Подчиненные с самого начала не признали его, потому что Максим не умел руководить, порол горячку. Они разводили руками, высмеивали его, втихую прозвали «Максимум», но он относил это к их политической незрелости, гнул свое, то бишь предписанное шаблоном, сутолокой тридцатых годов.
Когда недовольных становилось чересчур много, он пресекал. Бить приходилось сплеча, наотмашь, не соразмеряя удара ни с необходимостью, ни с силенками наказуемого, с единственной целью — в назидание остальным. К чести подчиненных, действовало это на них слабо. Не пронизывало, не вводило в трепет. Вслед за одной свернутой головой немедля появлялась новая неосмотрительная башка.
Но он все-таки добился своего: его стали бояться. Пришел «административный опыт», и Максим больше уже не сомневался. Стал говорить о себе во множественном числе: «Мы вам доверяем», «Мы заставим», «Мы создадим вокруг вас мнение». В докладах же частенько не стеснялся говорить от имени народа.

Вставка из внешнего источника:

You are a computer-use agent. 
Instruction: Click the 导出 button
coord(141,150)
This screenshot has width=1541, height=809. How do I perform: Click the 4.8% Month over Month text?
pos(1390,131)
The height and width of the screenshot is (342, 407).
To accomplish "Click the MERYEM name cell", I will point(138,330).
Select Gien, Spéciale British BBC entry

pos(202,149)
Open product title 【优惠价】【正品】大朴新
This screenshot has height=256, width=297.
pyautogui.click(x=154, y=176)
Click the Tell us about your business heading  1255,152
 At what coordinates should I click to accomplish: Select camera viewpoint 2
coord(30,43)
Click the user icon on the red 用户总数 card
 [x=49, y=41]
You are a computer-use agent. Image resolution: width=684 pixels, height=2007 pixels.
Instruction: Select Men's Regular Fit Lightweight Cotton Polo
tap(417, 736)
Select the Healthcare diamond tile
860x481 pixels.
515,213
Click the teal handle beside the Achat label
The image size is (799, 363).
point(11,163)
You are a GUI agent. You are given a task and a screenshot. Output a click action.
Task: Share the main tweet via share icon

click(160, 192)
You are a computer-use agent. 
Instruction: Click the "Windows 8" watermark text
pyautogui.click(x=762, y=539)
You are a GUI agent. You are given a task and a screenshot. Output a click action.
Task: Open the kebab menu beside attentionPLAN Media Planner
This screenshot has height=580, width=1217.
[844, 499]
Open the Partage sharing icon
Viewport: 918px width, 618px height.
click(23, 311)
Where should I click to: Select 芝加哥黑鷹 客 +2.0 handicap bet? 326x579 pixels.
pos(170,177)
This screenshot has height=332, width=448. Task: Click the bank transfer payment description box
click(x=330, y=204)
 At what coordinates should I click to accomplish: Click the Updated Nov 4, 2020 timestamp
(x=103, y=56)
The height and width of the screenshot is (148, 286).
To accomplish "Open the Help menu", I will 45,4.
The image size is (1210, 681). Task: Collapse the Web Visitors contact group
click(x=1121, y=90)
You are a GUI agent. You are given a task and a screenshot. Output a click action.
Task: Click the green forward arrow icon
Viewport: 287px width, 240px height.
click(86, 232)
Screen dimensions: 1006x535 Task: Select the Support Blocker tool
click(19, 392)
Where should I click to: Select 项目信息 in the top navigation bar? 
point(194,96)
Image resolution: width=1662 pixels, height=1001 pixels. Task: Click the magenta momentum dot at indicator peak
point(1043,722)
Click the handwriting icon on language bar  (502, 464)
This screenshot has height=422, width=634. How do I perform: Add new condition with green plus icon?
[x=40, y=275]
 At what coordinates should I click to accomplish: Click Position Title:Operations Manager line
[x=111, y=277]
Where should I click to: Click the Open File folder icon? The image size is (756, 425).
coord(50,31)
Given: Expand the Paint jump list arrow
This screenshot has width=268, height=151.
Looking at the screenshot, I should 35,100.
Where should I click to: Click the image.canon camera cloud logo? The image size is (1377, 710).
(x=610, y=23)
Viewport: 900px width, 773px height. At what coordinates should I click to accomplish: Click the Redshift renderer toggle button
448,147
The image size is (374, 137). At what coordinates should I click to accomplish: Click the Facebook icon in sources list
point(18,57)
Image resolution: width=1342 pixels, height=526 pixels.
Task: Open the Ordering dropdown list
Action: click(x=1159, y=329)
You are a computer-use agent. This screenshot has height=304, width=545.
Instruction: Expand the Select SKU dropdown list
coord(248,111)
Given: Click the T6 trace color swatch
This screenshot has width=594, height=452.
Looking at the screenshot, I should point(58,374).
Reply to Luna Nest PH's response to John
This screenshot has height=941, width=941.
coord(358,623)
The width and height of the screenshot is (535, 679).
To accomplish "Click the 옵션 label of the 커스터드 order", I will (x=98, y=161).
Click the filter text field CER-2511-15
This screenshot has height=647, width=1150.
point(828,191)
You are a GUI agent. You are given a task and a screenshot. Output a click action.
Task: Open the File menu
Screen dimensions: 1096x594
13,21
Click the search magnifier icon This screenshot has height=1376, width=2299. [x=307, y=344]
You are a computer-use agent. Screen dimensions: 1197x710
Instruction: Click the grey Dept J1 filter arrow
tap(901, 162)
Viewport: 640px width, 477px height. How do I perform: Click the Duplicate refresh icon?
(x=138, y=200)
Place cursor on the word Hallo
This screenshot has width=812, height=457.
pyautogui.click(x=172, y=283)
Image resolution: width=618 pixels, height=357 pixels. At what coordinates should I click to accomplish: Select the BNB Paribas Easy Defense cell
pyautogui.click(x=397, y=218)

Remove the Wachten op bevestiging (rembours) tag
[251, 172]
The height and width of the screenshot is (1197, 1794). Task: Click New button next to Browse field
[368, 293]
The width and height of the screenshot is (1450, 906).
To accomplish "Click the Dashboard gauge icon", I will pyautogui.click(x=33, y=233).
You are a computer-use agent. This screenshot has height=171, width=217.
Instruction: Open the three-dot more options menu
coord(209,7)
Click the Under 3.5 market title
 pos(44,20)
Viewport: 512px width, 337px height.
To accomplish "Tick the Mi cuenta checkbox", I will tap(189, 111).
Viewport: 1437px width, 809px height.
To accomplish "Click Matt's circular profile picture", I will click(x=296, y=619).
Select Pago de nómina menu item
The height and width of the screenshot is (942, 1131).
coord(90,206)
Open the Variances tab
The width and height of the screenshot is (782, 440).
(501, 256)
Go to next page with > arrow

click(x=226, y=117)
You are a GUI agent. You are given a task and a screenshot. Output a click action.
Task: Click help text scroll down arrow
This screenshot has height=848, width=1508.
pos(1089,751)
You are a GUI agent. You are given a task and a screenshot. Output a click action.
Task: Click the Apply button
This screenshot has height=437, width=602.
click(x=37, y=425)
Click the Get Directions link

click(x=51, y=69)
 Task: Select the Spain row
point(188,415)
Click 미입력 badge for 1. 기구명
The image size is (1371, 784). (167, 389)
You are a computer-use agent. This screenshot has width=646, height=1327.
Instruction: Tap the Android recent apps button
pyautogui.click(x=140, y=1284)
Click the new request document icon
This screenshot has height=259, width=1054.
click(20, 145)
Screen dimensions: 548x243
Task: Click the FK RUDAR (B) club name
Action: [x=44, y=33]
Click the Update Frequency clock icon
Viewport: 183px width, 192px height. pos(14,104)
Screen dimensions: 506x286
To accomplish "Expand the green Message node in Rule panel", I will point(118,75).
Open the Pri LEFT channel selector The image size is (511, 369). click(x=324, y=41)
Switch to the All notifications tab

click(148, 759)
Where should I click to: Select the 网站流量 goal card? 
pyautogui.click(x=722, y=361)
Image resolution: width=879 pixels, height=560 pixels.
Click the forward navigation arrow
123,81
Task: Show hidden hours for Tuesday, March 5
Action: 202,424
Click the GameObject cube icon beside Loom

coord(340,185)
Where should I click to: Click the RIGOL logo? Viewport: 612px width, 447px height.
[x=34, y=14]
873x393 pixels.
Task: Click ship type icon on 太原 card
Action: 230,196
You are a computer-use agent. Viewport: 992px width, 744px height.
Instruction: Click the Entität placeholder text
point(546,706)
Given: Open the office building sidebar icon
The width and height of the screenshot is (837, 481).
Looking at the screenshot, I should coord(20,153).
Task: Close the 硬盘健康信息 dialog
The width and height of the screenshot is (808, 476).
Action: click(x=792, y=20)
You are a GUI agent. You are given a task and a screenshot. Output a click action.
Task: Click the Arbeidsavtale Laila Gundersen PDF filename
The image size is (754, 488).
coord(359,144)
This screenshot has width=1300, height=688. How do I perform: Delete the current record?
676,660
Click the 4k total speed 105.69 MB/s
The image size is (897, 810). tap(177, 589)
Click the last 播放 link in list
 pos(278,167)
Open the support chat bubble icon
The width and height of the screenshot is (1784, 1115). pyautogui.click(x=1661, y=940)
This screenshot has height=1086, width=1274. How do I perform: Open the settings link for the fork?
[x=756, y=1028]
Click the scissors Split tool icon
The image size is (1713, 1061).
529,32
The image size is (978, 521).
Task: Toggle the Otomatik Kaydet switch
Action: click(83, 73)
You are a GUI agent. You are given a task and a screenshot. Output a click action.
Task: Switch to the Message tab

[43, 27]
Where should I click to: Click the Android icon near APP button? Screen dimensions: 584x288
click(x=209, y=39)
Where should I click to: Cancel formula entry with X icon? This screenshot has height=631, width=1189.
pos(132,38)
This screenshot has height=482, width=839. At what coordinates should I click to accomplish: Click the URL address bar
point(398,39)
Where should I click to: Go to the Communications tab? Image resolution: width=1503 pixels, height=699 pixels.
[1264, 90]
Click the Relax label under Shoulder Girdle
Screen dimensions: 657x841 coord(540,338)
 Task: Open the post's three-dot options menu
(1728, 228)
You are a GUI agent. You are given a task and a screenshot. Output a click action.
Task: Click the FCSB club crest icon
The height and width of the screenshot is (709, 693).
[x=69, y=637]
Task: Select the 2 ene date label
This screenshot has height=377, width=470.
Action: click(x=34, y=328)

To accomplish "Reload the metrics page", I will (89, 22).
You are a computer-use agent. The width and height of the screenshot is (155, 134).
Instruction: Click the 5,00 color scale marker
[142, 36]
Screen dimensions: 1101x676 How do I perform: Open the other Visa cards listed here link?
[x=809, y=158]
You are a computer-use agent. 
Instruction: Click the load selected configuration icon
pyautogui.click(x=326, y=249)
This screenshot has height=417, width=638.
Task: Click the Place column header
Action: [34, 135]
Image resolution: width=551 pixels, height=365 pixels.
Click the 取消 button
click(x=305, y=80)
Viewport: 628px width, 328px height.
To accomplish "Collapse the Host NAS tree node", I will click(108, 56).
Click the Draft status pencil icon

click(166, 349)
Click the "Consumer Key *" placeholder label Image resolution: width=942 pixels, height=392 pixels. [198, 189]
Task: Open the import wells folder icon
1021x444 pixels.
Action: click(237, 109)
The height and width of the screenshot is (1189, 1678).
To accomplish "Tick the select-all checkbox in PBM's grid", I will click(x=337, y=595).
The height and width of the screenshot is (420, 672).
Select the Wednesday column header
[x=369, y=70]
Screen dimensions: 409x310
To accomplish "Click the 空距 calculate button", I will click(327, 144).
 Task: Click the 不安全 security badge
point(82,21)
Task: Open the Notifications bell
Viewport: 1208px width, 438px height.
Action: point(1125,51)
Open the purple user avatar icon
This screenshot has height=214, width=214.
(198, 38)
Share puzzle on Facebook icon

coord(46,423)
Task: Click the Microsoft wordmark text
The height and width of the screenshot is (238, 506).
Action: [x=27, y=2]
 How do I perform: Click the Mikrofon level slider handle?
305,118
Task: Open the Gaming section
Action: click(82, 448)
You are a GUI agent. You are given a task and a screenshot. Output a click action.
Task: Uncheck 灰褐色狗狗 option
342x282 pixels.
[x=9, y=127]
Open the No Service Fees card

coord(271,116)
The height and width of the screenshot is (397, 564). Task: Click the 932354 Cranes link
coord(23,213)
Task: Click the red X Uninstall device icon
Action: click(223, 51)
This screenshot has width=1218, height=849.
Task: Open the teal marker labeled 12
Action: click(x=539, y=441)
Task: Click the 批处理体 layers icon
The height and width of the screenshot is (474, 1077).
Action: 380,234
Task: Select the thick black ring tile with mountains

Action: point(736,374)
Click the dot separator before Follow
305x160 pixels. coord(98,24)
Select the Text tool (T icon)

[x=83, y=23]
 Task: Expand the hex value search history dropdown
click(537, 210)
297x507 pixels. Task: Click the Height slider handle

Все это было еще до войны. А после взяла засилие техника, во много раз стало труднее. Техника барахлила и не подчинялась, но ее невозможно было ни «пресечь», ни обвинить в очковтирательстве, ни понизить в должности, ни укатать, на худой конец, куда-нибудь в Магадан — хоть плачь. Тут-то и махнул Стокопытов на Север, где в то время вольнонаемные кадры ценились на вес золота.
Стокопытов вводил в конторе поголовную сдельщину. В верхах говорили, что она будто бы стимулирует. А Мурашко с Муравейко битые часы точили лясы в курилке, и мастер Кузьма Кузьмич, хотел он того или не хотел, все же «выводил» им сносную зарплату на хлеб, соль, бельишко и билеты в кино. Время того требовало, и мастер понимал так, что податься ему некуда. Жизнь шла как-то наперекосяк, хотя он, Стокопытов, обходился с ней куда как круто.